*DATA SHOWN:*

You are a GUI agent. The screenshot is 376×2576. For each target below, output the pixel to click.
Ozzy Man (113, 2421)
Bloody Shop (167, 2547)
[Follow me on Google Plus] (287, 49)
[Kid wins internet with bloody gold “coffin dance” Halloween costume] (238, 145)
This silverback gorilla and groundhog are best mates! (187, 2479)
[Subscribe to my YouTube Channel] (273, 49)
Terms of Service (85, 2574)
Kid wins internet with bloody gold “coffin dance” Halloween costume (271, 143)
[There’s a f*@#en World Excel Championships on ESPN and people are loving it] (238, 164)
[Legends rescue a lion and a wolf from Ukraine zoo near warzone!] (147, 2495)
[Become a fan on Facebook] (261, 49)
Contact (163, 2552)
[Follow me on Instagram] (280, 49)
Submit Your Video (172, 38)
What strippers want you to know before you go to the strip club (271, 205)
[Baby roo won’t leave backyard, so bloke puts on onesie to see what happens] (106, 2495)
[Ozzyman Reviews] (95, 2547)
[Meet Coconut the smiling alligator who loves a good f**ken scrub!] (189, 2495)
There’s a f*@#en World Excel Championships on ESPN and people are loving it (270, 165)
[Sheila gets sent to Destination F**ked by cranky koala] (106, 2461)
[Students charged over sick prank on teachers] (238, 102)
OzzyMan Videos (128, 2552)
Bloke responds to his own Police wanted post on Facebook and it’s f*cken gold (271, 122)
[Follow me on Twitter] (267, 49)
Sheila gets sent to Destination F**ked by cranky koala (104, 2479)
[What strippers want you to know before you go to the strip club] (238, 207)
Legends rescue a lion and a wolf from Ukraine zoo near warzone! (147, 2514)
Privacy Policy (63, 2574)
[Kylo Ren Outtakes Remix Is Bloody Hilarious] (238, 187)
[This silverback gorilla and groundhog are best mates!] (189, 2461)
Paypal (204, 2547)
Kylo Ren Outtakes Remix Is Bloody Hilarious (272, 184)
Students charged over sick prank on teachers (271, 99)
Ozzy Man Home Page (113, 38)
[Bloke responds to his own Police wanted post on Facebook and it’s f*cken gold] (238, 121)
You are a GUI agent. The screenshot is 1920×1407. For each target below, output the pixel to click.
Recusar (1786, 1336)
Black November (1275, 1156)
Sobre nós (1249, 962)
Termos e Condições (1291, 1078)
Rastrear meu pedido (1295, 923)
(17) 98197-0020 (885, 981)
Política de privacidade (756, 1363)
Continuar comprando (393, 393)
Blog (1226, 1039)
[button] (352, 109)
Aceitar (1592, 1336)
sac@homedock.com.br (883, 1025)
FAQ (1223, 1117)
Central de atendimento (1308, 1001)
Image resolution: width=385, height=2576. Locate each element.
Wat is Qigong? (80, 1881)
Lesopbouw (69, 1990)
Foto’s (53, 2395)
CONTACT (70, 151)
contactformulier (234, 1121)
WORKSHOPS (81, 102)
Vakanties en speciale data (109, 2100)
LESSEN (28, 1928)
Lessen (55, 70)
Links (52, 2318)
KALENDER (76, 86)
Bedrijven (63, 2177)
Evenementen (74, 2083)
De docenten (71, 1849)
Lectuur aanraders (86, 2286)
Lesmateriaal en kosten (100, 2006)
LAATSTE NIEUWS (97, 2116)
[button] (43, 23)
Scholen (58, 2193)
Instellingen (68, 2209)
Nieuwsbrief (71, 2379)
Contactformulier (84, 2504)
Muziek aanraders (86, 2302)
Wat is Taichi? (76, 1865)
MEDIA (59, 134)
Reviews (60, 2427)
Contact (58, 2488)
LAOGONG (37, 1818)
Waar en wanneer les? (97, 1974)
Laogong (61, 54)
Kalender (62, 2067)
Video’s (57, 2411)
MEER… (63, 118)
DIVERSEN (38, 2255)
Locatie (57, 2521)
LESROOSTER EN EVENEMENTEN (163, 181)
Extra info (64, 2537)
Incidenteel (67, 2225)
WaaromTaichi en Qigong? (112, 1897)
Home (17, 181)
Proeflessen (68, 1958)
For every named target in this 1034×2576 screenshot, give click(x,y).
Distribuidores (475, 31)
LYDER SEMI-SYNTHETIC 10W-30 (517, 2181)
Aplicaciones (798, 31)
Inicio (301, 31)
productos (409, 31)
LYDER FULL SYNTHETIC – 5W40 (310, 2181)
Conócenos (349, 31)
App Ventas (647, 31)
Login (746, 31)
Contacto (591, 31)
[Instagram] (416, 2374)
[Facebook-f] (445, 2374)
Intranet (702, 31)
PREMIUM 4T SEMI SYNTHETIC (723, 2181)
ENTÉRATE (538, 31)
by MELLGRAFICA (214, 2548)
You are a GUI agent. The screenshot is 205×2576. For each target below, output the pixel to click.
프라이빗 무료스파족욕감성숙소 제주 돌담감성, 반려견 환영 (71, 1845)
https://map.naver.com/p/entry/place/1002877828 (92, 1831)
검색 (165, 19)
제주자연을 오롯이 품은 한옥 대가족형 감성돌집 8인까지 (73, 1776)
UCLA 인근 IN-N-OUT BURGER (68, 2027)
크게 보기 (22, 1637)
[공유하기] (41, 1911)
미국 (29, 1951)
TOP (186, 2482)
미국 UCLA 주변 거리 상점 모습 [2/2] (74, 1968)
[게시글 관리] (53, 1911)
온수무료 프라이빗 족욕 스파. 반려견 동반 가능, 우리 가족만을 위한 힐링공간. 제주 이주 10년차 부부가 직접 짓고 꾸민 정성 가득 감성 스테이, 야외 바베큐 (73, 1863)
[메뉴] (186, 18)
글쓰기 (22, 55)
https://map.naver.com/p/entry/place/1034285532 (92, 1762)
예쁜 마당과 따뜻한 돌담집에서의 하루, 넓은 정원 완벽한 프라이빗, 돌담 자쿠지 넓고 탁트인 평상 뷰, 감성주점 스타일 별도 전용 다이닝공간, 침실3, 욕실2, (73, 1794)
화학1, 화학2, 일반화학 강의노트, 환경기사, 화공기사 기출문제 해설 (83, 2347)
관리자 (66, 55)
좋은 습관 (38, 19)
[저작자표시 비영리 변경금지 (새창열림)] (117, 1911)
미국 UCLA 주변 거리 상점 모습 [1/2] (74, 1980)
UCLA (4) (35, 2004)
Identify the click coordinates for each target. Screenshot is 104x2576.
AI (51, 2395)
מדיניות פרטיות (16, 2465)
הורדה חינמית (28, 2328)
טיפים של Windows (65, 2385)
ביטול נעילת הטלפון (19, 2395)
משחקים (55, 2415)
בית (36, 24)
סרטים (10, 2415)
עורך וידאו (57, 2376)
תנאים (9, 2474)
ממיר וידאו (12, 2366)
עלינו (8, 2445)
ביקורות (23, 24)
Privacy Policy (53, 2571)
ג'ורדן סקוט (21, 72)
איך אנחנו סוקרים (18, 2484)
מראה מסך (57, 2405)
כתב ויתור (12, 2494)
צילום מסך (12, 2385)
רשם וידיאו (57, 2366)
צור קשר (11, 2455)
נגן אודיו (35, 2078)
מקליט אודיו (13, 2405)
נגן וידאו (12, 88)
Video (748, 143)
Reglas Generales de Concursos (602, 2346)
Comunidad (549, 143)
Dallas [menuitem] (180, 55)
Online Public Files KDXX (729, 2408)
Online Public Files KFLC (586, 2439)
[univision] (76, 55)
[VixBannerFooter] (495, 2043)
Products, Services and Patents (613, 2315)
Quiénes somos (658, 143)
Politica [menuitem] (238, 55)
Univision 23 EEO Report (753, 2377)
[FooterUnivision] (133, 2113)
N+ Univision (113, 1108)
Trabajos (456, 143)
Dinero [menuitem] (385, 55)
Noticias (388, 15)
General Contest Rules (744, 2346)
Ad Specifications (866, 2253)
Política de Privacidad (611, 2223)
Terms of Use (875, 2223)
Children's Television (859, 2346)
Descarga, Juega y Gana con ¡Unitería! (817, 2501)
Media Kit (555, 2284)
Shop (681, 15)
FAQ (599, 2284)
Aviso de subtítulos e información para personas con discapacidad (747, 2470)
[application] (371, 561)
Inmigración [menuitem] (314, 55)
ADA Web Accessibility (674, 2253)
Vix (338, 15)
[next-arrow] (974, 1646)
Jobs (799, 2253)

*TASK INSTRUCTIONS:* Give back exactly the lines above, from the line containing "TOP (186, 2482)" through the line containing "[univision] (76, 55)", with both end lines and nothing more.

*ANSWER FOR THE TASK:*
TOP (186, 2482)
미국 UCLA 주변 거리 상점 모습 [2/2] (74, 1968)
[게시글 관리] (53, 1911)
온수무료 프라이빗 족욕 스파. 반려견 동반 가능, 우리 가족만을 위한 힐링공간. 제주 이주 10년차 부부가 직접 짓고 꾸민 정성 가득 감성 스테이, 야외 바베큐 (73, 1863)
[메뉴] (186, 18)
글쓰기 (22, 55)
https://map.naver.com/p/entry/place/1034285532 (92, 1762)
예쁜 마당과 따뜻한 돌담집에서의 하루, 넓은 정원 완벽한 프라이빗, 돌담 자쿠지 넓고 탁트인 평상 뷰, 감성주점 스타일 별도 전용 다이닝공간, 침실3, 욕실2, (73, 1794)
화학1, 화학2, 일반화학 강의노트, 환경기사, 화공기사 기출문제 해설 (83, 2347)
관리자 (66, 55)
좋은 습관 (38, 19)
[저작자표시 비영리 변경금지 (새창열림)] (117, 1911)
미국 UCLA 주변 거리 상점 모습 [1/2] (74, 1980)
UCLA (4) (35, 2004)
Identify the click coordinates for each target. Screenshot is 104x2576.
AI (51, 2395)
מדיניות פרטיות (16, 2465)
הורדה חינמית (28, 2328)
טיפים של Windows (65, 2385)
ביטול נעילת הטלפון (19, 2395)
משחקים (55, 2415)
בית (36, 24)
סרטים (10, 2415)
עורך וידאו (57, 2376)
תנאים (9, 2474)
ממיר וידאו (12, 2366)
עלינו (8, 2445)
ביקורות (23, 24)
Privacy Policy (53, 2571)
ג'ורדן סקוט (21, 72)
איך אנחנו סוקרים (18, 2484)
מראה מסך (57, 2405)
כתב ויתור (12, 2494)
צילום מסך (12, 2385)
רשם וידיאו (57, 2366)
צור קשר (11, 2455)
נגן אודיו (35, 2078)
מקליט אודיו (13, 2405)
נגן וידאו (12, 88)
Video (748, 143)
Reglas Generales de Concursos (602, 2346)
Comunidad (549, 143)
Dallas [menuitem] (180, 55)
Online Public Files KDXX (729, 2408)
Online Public Files KFLC (586, 2439)
[univision] (76, 55)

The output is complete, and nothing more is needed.